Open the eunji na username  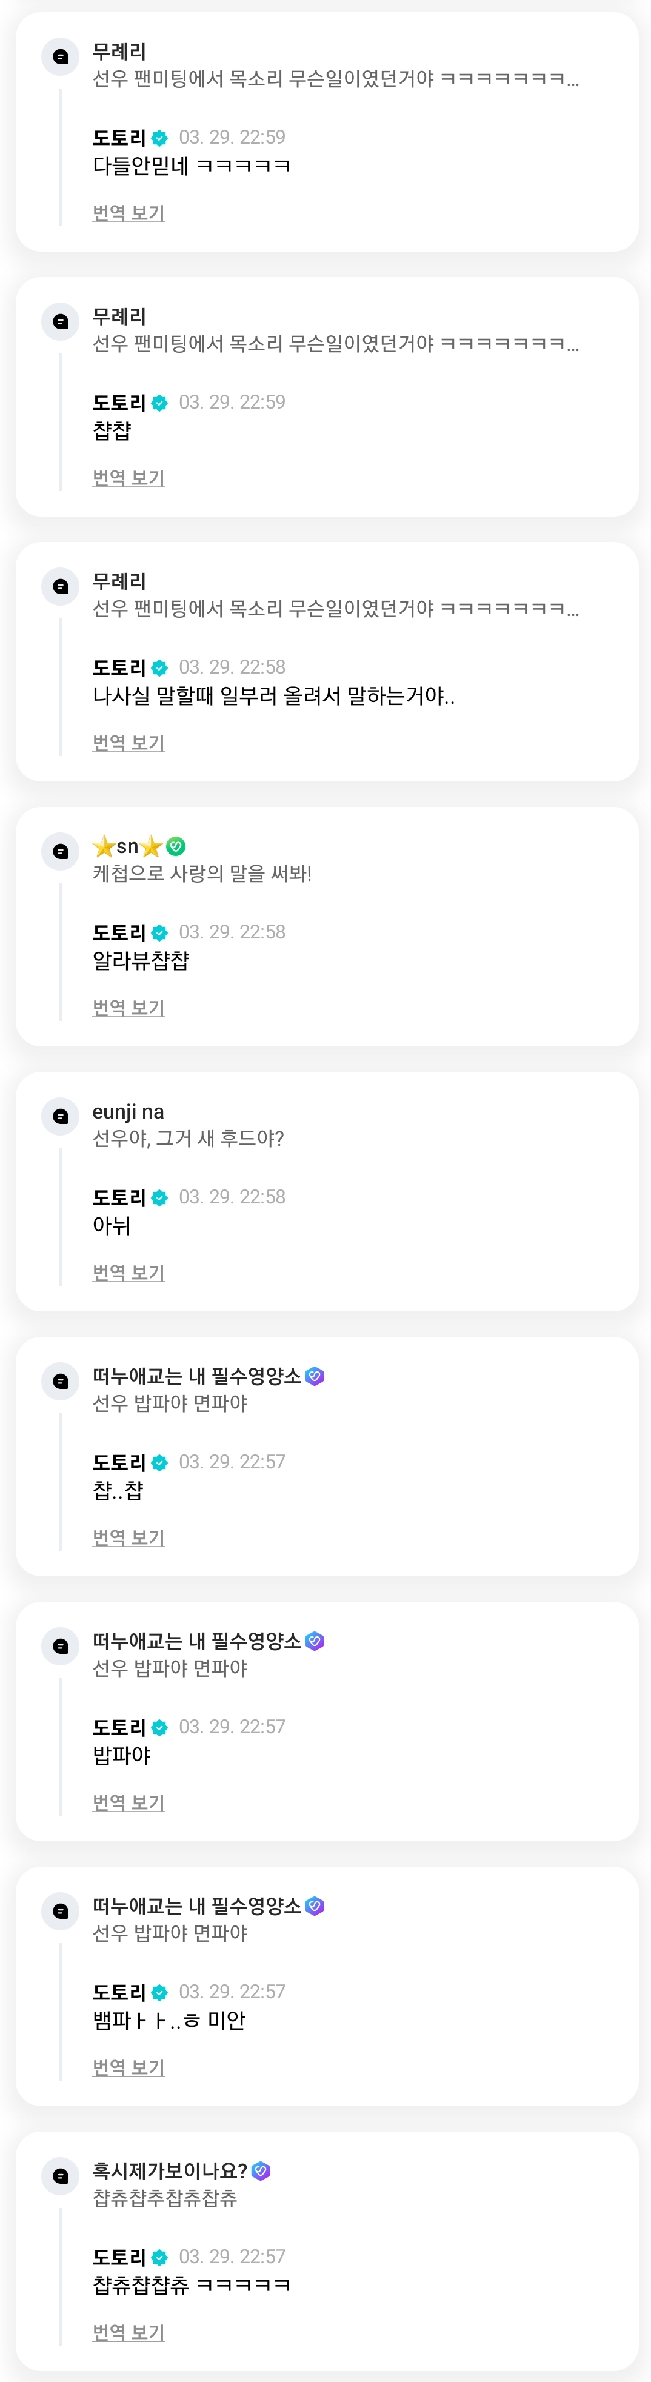[x=128, y=1111]
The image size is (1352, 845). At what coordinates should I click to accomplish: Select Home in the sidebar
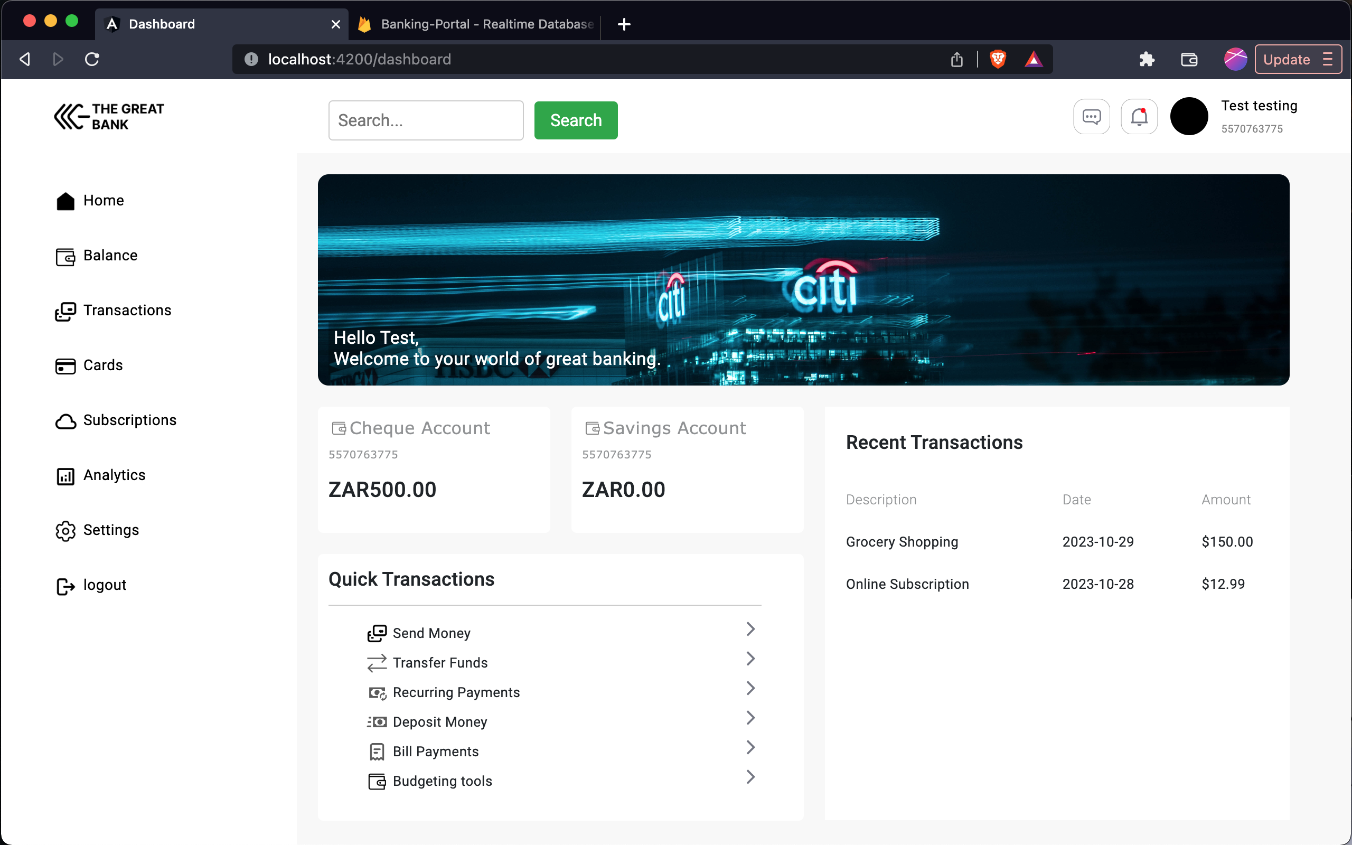[x=103, y=200]

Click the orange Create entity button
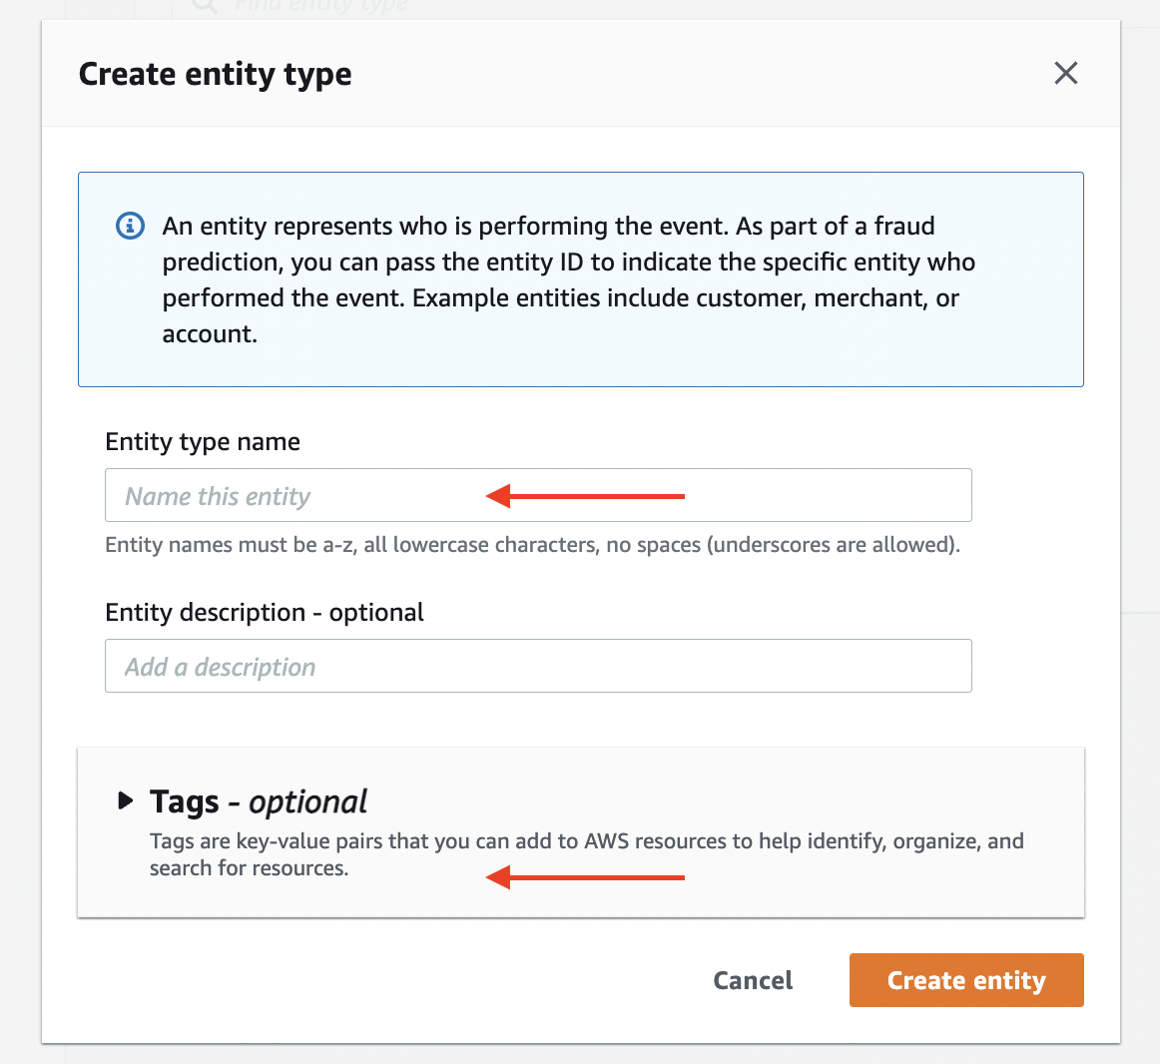click(966, 979)
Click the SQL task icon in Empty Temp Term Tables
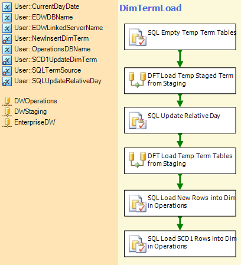This screenshot has width=241, height=265. (138, 37)
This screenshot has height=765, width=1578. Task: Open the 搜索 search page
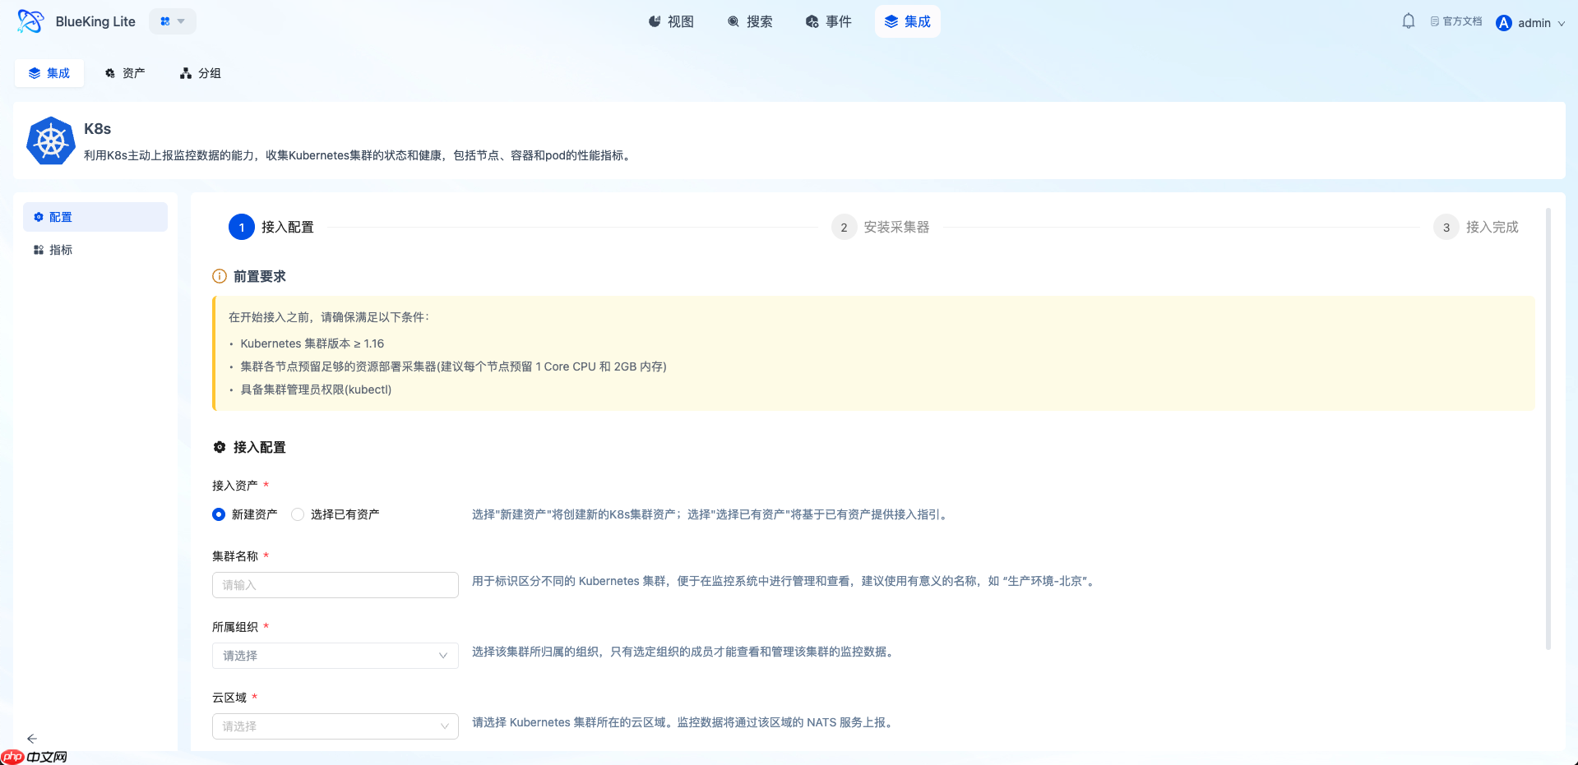(750, 21)
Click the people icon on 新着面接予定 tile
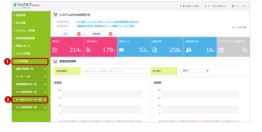The width and height of the screenshot is (262, 132). point(188,50)
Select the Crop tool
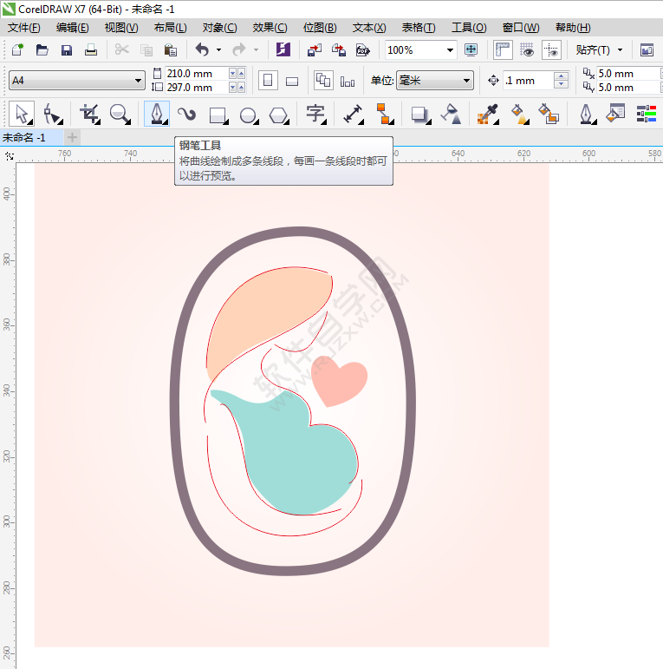 (x=89, y=113)
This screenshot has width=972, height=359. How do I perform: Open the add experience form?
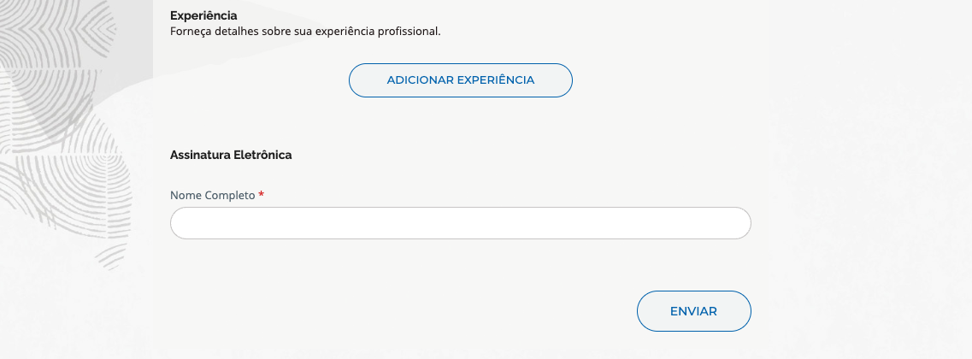[460, 80]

********************

* DESCRIPTION OF THE TASK:
Carry over the rows from the line containing "Select the Crop tool" through the last row, requests included, and add 110 to every coordinate in the answers. Leave the pictures out.

* THE REPLY:
Select the Crop tool
 (x=199, y=223)
This screenshot has width=972, height=359. How do I perform: Open the add experience form?
[570, 190]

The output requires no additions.